(Dataset records)
════

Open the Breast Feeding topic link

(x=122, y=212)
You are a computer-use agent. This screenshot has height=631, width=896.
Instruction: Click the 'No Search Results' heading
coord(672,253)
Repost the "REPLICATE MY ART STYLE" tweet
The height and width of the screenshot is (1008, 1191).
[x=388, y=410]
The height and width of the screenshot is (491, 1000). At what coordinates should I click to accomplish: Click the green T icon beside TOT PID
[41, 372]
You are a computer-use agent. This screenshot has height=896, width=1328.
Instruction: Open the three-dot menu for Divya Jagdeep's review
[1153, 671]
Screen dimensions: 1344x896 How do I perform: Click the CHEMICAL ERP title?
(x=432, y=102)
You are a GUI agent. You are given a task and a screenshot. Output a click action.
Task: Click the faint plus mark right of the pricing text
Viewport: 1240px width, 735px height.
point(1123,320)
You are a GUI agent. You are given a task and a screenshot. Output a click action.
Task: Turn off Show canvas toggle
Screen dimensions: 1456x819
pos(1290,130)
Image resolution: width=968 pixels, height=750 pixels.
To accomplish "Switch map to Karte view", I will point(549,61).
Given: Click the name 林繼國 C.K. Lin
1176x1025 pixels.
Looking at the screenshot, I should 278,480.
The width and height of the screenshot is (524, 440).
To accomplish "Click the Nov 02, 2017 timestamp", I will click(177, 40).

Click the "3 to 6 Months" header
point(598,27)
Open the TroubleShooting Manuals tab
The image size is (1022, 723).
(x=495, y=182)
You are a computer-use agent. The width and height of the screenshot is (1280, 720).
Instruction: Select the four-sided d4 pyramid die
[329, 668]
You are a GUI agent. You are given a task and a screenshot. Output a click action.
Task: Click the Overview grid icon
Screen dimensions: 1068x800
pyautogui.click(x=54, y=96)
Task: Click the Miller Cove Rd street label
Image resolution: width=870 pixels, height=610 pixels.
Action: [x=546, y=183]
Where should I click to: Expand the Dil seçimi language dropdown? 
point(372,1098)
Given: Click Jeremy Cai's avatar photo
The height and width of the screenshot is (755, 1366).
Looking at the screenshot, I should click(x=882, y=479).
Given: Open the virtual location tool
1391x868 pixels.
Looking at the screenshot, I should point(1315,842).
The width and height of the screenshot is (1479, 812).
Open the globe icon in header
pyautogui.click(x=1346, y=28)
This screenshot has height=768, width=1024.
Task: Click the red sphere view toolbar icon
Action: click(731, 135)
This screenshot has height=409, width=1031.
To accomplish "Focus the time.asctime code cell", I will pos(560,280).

════

— Exercise brief —
Reproduce the listing above word for word, from the first line to the last.

— Correct answer —
Open the Breast Feeding topic link

(x=122, y=212)
You are a computer-use agent. This screenshot has height=631, width=896.
Instruction: Click the 'No Search Results' heading
coord(672,253)
Repost the "REPLICATE MY ART STYLE" tweet
The height and width of the screenshot is (1008, 1191).
[x=388, y=410]
The height and width of the screenshot is (491, 1000). At what coordinates should I click to accomplish: Click the green T icon beside TOT PID
[41, 372]
You are a computer-use agent. This screenshot has height=896, width=1328.
Instruction: Open the three-dot menu for Divya Jagdeep's review
[1153, 671]
Screen dimensions: 1344x896 How do I perform: Click the CHEMICAL ERP title?
(x=432, y=102)
You are a GUI agent. You are given a task and a screenshot. Output a click action.
Task: Click the faint plus mark right of the pricing text
Viewport: 1240px width, 735px height.
point(1123,320)
You are a GUI agent. You are given a task and a screenshot. Output a click action.
Task: Turn off Show canvas toggle
Screen dimensions: 1456x819
pos(1290,130)
Image resolution: width=968 pixels, height=750 pixels.
To accomplish "Switch map to Karte view", I will point(549,61).
Given: Click the name 林繼國 C.K. Lin
1176x1025 pixels.
Looking at the screenshot, I should 278,480.
The width and height of the screenshot is (524, 440).
To accomplish "Click the Nov 02, 2017 timestamp", I will click(177, 40).

Click the "3 to 6 Months" header
point(598,27)
Open the TroubleShooting Manuals tab
The image size is (1022, 723).
(x=495, y=182)
You are a computer-use agent. The width and height of the screenshot is (1280, 720).
Instruction: Select the four-sided d4 pyramid die
[329, 668]
You are a GUI agent. You are given a task and a screenshot. Output a click action.
Task: Click the Overview grid icon
Screen dimensions: 1068x800
pyautogui.click(x=54, y=96)
Task: Click the Miller Cove Rd street label
Image resolution: width=870 pixels, height=610 pixels.
Action: [x=546, y=183]
Where should I click to: Expand the Dil seçimi language dropdown? 
point(372,1098)
Given: Click Jeremy Cai's avatar photo
The height and width of the screenshot is (755, 1366).
Looking at the screenshot, I should click(x=882, y=479).
Given: Open the virtual location tool
1391x868 pixels.
Looking at the screenshot, I should point(1315,842).
The width and height of the screenshot is (1479, 812).
Open the globe icon in header
pyautogui.click(x=1346, y=28)
This screenshot has height=768, width=1024.
Task: Click the red sphere view toolbar icon
Action: click(731, 135)
This screenshot has height=409, width=1031.
To accomplish "Focus the time.asctime code cell", I will pos(560,280).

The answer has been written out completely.